A computer that runs windows is like a brightly colored playpen. Once it starts up you can feel the protecting walls very close around you. You can pay many pretty dollars for small extension modules for your playpen, but there aren't many standard degrees of freedom, and they are very diminutive and well defined. However, all this appearance of safety in spite of microsoft's unquestioning contrary declaration is merely a padded plastic covering over cheaply riveted, thin aluminum bars. Frequently the mechanisms of the playpen break down and sometimes the whole structure can collapse inward leaving you crying because now you're tangled in a nylon net and you can't play with that one toy because you can't find it.
Ubuntu is interesting because it makes a linux based software distribution (debian) appear like unto the playskool comfort of windows, except that it's not red, yellow, green, and blue, but various shades of brown. Ubuntu provides the same playpen safety of windows, except that it's bigger by default, and you can add on as many extension modules as you want. These modules might not be of the same professional appearance as the main desktop module, but the important difference is that with linux, you're not borne up by small aluminum bars, but rather a thoroughly engineered network of steel trusses, like a playpen on substantial stilts. Down below you can see the foundation. It reaches down into bedrock. That's the linux kernel. The substantial beams and pillars are the standard libraries and important software packages that have been supporting the world's heavy duty computing needs for years, decades even. Or they have been based on such software packages: linux, gcc, glibc, binutils, perl, python, gnome, kde, firefox, etc.
Going from windows to ubuntu is like going from ubuntu to gentoo. Gentoo comes in the mail in a box, and you have to assemble it yourself. It makes no arbitrary style or structural choices, you get to design your playpen however you want, and like ubuntu or any other linux distro you get to add onto and customize your extended playpen as much as you want. The difference is that gentoo makes customization so much easier. The liberating sensation one feels when moving from windows to ubuntu is repeated in equal magnitude when one moves from ubuntu to gentoo.

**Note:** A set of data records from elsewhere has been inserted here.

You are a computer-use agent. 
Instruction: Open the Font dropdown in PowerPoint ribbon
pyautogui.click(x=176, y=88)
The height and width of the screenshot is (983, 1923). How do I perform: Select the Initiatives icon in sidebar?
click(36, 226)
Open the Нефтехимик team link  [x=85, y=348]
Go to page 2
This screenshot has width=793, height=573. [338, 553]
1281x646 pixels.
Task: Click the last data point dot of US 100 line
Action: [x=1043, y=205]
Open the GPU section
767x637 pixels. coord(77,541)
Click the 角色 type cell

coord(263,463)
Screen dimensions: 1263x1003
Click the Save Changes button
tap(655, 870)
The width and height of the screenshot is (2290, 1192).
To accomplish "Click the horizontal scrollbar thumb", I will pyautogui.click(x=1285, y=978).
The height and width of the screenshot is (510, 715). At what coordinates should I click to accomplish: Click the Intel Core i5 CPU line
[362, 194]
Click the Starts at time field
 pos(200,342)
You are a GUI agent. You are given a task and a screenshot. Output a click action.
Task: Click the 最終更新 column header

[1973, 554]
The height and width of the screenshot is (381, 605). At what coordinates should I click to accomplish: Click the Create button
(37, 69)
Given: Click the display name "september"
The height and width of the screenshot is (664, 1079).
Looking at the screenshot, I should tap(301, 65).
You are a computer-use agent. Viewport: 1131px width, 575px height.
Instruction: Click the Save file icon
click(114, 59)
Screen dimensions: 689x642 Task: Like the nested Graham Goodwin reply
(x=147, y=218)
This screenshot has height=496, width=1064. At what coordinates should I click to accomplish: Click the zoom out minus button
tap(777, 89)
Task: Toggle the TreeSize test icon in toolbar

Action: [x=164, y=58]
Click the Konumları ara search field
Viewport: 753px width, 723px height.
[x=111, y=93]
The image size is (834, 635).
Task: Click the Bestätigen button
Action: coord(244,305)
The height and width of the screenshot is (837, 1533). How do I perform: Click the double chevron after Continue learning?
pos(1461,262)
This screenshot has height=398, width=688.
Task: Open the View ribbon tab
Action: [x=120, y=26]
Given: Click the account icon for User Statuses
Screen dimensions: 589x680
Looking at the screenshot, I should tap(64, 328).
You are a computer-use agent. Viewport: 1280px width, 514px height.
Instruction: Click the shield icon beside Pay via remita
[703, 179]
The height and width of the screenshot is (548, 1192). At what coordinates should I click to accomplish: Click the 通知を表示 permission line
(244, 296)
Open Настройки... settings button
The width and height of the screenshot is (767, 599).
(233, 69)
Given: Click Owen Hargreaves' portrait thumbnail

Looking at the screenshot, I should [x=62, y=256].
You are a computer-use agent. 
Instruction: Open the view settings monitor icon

It's like working on your own car. Some people just take their car to a car repair shop, which will probably overcharge you and leave your car worse than it was before. Other people buy a manual from the local auto parts superstore. These manuals typically cover 3 car models through 5 model years, have very few low quality disassembly photographs from a car that doesn't even look like yours, and all of the hard stuff is sensibly cloaked by a few occult incantations of text, insomuch that you're either going to spend a lot of time figuring it out yourself by breaking it or you'll leave all the hard stuff for the experts. Gentoo is like having the manufacturer's service manual. It not only contains five volumes of copious detail on every aspect of the car but is also intelligible, because it is meant to be used.